Chapter 39
This morning feels off. I barely slept, and I don’t think he did either. He stayed turned away from me all night, his back to me the whole time. His breathing was shaky and uneven, like he was still tense or unsettled.
At some point I fell asleep, and when I woke up, he wasn’t there.
The bed felt wrong without him in it. I threw on my clothes and walked through the place, which felt even bigger in the morning.
A few staff members greeted me as I passed.
That still feels strange—not everyone here moves or looks like my father’s people—but I didn’t ask if they’d seen him.
I really need coffee.
I step into the kitchen and see Grayson at the stove, moving between a pot and a frying pan like this is routine for him. He’s doing several things at once, precise and amazingly capable. The place smells like pancakes and something savory underneath—butter maybe.
For a second, I just stand there and watch him. He doesn’t notice me right away. Then he shifts and looks over his shoulder.
“Good morning, Miss Calvano,” he says with a bright smile, pushing his thin-framed glasses back into place.
“You can call me Isabella,” I say. “Do you need any help?”
He gives me a playful glance. “No.” He grabs the freshly brewed coffee jar. “Coffee?”
“Yes, please.”
He takes a white mug and pours me some. “Mind if I join you?”
“It would be my pleasure.”
He grabs another mug and pours himself some too. He gestures toward the chair. “Have a seat.”
He seems old, but not too old.
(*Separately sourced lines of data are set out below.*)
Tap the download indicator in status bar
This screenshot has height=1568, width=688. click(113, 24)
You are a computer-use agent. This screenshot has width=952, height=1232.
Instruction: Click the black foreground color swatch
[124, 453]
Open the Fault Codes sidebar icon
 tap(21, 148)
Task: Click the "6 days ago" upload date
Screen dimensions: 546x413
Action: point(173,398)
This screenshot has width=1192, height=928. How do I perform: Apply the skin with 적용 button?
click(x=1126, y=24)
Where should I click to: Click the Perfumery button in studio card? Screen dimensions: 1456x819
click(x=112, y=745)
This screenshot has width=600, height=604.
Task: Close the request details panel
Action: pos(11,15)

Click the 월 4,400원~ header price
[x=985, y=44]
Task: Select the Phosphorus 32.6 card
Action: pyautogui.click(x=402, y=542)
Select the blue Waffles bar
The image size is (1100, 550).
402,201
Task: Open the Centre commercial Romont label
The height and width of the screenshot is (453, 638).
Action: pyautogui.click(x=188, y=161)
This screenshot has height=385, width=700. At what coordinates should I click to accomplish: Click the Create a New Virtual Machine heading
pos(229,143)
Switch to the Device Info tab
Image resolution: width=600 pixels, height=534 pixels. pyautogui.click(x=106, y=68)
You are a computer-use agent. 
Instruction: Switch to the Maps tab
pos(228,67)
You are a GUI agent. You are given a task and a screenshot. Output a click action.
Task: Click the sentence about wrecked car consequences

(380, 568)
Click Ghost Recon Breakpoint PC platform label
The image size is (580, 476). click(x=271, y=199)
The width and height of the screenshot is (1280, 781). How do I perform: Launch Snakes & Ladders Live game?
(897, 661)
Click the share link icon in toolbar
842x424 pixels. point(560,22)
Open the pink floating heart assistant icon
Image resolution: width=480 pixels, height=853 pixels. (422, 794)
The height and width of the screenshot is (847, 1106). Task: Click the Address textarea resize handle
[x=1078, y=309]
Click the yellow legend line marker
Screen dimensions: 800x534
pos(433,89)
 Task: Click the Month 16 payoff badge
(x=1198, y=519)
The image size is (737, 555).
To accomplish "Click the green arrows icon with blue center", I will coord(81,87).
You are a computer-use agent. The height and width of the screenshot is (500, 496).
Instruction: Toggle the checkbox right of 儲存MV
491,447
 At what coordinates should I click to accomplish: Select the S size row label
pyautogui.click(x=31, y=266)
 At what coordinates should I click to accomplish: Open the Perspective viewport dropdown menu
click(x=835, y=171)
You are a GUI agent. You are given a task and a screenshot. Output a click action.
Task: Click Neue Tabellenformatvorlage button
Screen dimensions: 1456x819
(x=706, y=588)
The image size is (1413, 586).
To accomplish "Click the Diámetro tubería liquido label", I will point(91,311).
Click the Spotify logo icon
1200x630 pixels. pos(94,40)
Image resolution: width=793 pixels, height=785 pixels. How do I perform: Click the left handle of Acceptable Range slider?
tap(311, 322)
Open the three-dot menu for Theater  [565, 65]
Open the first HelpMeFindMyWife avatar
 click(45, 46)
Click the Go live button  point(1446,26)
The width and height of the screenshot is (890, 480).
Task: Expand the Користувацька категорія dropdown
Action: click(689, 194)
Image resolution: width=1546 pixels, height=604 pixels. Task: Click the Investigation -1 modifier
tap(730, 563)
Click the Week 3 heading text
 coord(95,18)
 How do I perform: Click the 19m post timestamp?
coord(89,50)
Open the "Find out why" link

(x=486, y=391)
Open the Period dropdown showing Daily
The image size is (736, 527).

Time has creased the corners of his light green eyes. His gray hair is neatly kept, his face clean-shaven. There’s an old-school warmth to him, something careful and polite in the way he holds himself.
I take a sip of the coffee. “It’s perfect.”
He smiles faintly. “A very smart kid once gave me a tip to make the perfect coffee.”
“Yeah? What tip?”
He takes a sip. “A pinch of cocoa powder. It brings out the flavor.”
My brows lift. “So simple, yet so effective.”
“Yes. I’ve kept the habit all these years,” he says, his eyes brightening. “I can’t drink my coffee without it anymore.”
“And how would a kid know what could make coffee taste better?” I ask, lowering my voice as if I’m waiting for the world’s deepest secret.
“His mother hated coffee,” he says softly, lowering his mug to the table. “But one day, she craved it.”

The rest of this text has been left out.